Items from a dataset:
╔══

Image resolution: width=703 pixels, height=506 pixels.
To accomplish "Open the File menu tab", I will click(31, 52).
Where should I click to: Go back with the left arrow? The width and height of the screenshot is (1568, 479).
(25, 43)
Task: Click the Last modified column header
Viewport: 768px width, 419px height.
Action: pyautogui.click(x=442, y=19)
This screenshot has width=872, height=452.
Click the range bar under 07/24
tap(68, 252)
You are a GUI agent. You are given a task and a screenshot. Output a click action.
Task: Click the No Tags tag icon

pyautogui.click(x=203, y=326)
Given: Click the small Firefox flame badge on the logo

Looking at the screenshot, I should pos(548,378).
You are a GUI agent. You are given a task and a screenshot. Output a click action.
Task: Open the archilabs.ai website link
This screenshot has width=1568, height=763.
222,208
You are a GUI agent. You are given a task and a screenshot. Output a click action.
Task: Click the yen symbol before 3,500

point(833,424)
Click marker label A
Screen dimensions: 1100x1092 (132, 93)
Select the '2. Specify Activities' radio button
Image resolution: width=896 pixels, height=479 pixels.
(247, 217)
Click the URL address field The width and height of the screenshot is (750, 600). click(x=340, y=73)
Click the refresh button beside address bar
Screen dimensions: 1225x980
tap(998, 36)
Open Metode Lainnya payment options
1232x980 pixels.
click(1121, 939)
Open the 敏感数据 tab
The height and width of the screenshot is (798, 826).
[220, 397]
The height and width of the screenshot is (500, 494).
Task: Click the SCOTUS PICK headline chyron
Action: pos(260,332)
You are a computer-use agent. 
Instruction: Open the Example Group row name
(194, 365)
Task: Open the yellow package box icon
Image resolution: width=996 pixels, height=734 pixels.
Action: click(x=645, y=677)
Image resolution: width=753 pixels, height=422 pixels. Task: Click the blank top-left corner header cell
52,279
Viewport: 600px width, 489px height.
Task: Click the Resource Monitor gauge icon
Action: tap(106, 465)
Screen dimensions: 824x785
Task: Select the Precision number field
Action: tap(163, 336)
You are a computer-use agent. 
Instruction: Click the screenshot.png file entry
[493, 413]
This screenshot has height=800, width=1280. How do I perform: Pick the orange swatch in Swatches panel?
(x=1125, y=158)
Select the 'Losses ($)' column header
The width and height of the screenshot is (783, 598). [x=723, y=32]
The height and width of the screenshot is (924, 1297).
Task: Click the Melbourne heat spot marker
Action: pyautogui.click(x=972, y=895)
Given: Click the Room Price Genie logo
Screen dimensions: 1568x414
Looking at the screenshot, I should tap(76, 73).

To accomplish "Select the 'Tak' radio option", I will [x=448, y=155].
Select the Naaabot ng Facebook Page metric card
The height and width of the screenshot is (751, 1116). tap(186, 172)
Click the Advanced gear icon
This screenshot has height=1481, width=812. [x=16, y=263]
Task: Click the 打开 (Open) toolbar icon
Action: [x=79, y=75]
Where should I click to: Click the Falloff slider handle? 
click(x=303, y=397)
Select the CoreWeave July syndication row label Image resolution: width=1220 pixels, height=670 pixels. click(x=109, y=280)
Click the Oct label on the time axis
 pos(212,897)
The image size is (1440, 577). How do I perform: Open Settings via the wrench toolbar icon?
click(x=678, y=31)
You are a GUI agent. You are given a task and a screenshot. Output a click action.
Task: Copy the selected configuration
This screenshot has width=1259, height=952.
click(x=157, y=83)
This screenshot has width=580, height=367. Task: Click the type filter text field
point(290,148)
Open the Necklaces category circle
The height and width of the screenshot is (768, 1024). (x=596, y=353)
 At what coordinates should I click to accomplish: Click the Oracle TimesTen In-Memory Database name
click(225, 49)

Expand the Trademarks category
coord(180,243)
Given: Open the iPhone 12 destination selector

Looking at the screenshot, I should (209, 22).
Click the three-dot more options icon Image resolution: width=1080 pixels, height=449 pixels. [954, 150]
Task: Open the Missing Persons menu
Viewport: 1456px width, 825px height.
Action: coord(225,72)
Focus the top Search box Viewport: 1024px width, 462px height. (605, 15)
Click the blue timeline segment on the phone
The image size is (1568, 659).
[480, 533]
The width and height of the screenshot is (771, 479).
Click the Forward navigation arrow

╚══

» **YOUR TASK**
In every item, swap each "Image resolution" for "Frame size" and leave the rest of the text untouched.

» **TASK RESULT**
Frame size: width=703 pixels, height=506 pixels.
To accomplish "Open the File menu tab", I will click(31, 52).
Where should I click to: Go back with the left arrow? The width and height of the screenshot is (1568, 479).
(25, 43)
Task: Click the Last modified column header
Viewport: 768px width, 419px height.
Action: pyautogui.click(x=442, y=19)
This screenshot has width=872, height=452.
Click the range bar under 07/24
tap(68, 252)
You are a GUI agent. You are given a task and a screenshot. Output a click action.
Task: Click the No Tags tag icon

pyautogui.click(x=203, y=326)
Given: Click the small Firefox flame badge on the logo

Looking at the screenshot, I should pos(548,378).
You are a GUI agent. You are given a task and a screenshot. Output a click action.
Task: Open the archilabs.ai website link
This screenshot has width=1568, height=763.
222,208
You are a GUI agent. You are given a task and a screenshot. Output a click action.
Task: Click the yen symbol before 3,500

point(833,424)
Click marker label A
Screen dimensions: 1100x1092 (132, 93)
Select the '2. Specify Activities' radio button
Frame size: width=896 pixels, height=479 pixels.
(247, 217)
Click the URL address field The width and height of the screenshot is (750, 600). click(x=340, y=73)
Click the refresh button beside address bar
Screen dimensions: 1225x980
tap(998, 36)
Open Metode Lainnya payment options
1232x980 pixels.
click(1121, 939)
Open the 敏感数据 tab
The height and width of the screenshot is (798, 826).
[220, 397]
The height and width of the screenshot is (500, 494).
Task: Click the SCOTUS PICK headline chyron
Action: pos(260,332)
You are a computer-use agent. 
Instruction: Open the Example Group row name
(194, 365)
Task: Open the yellow package box icon
Frame size: width=996 pixels, height=734 pixels.
Action: click(x=645, y=677)
Frame size: width=753 pixels, height=422 pixels. Task: Click the blank top-left corner header cell
52,279
Viewport: 600px width, 489px height.
Task: Click the Resource Monitor gauge icon
Action: tap(106, 465)
Screen dimensions: 824x785
Task: Select the Precision number field
Action: tap(163, 336)
You are a computer-use agent. 
Instruction: Click the screenshot.png file entry
[493, 413]
This screenshot has height=800, width=1280. How do I perform: Pick the orange swatch in Swatches panel?
(x=1125, y=158)
Select the 'Losses ($)' column header
The width and height of the screenshot is (783, 598). [x=723, y=32]
The height and width of the screenshot is (924, 1297).
Task: Click the Melbourne heat spot marker
Action: pyautogui.click(x=972, y=895)
Given: Click the Room Price Genie logo
Screen dimensions: 1568x414
Looking at the screenshot, I should tap(76, 73).

To accomplish "Select the 'Tak' radio option", I will [x=448, y=155].
Select the Naaabot ng Facebook Page metric card
The height and width of the screenshot is (751, 1116). tap(186, 172)
Click the Advanced gear icon
This screenshot has height=1481, width=812. [x=16, y=263]
Task: Click the 打开 (Open) toolbar icon
Action: [x=79, y=75]
Where should I click to: Click the Falloff slider handle? 
click(x=303, y=397)
Select the CoreWeave July syndication row label Frame size: width=1220 pixels, height=670 pixels. click(x=109, y=280)
Click the Oct label on the time axis
 pos(212,897)
The image size is (1440, 577). How do I perform: Open Settings via the wrench toolbar icon?
click(x=678, y=31)
You are a GUI agent. You are given a task and a screenshot. Output a click action.
Task: Copy the selected configuration
This screenshot has width=1259, height=952.
click(x=157, y=83)
This screenshot has width=580, height=367. Task: Click the type filter text field
point(290,148)
Open the Necklaces category circle
The height and width of the screenshot is (768, 1024). (x=596, y=353)
 At what coordinates should I click to accomplish: Click the Oracle TimesTen In-Memory Database name
click(225, 49)

Expand the Trademarks category
coord(180,243)
Given: Open the iPhone 12 destination selector

Looking at the screenshot, I should (209, 22).
Click the three-dot more options icon Frame size: width=1080 pixels, height=449 pixels. [954, 150]
Task: Open the Missing Persons menu
Viewport: 1456px width, 825px height.
Action: coord(225,72)
Focus the top Search box Viewport: 1024px width, 462px height. (605, 15)
Click the blue timeline segment on the phone
The image size is (1568, 659).
[480, 533]
The width and height of the screenshot is (771, 479).
Click the Forward navigation arrow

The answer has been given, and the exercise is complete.